Records for this exercise:
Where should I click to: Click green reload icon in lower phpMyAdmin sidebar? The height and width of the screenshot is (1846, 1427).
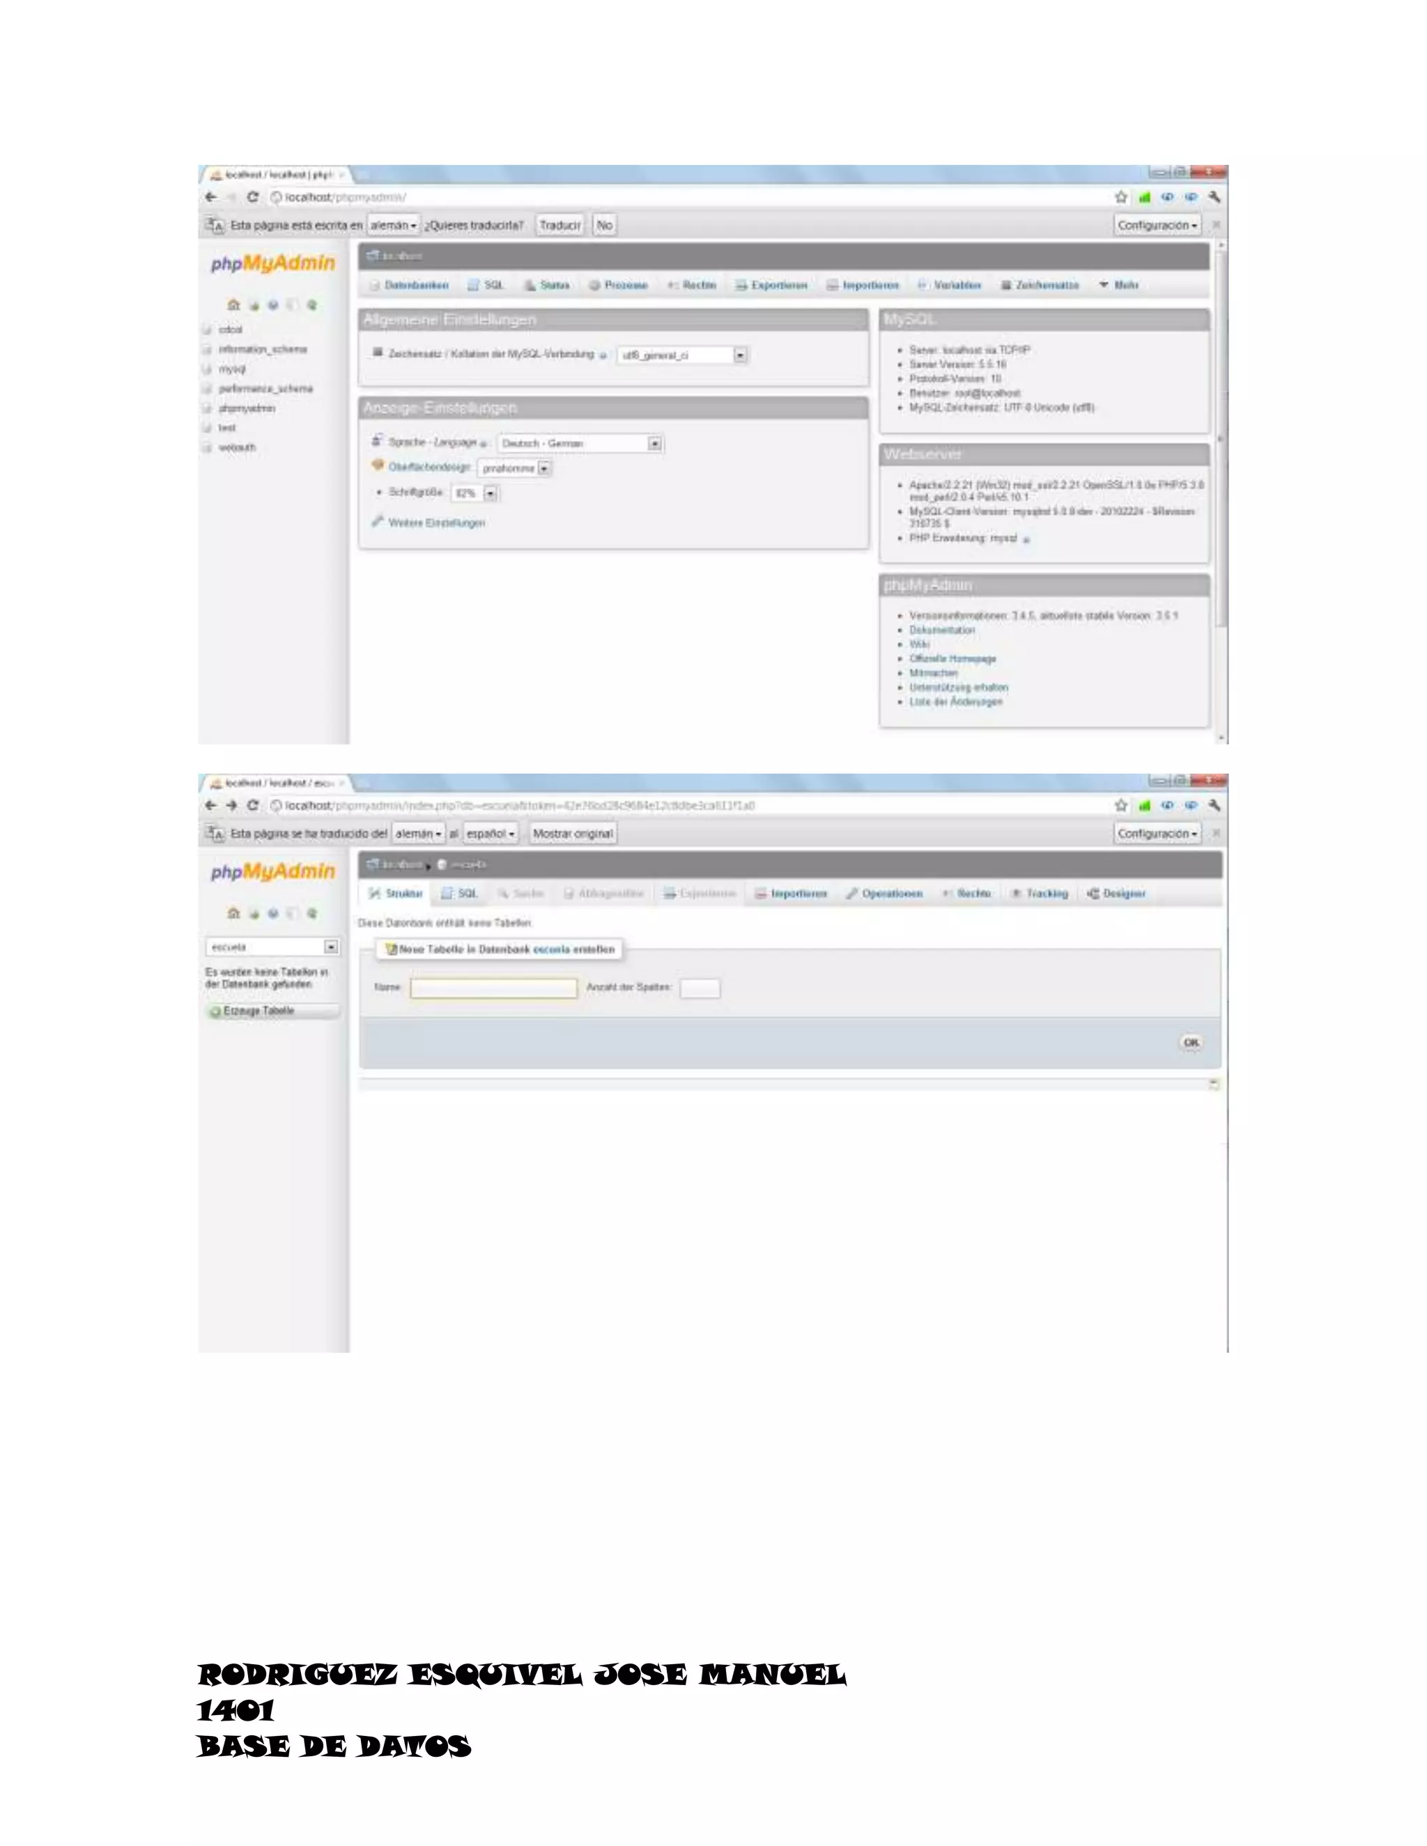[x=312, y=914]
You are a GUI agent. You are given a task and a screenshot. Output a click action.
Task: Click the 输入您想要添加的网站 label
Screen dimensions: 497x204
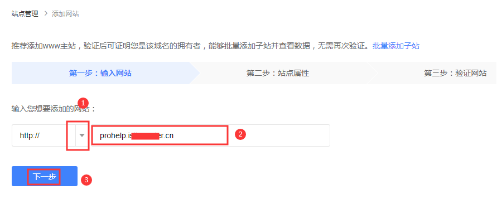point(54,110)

Exercise description: Convert the lines above into a JSON list of strings, one string per line, skipping blank lines. Leave the pictures out.

Written answer:
[
  "Where should I click to: Click green reload icon in lower phpMyAdmin sidebar? The height and width of the screenshot is (1846, 1427).",
  "[x=312, y=914]",
  "You are a GUI agent. You are given a task and a screenshot. Output a click action.",
  "Task: Click the 输入您想要添加的网站 label",
  "Screen dimensions: 497x204",
  "point(54,110)"
]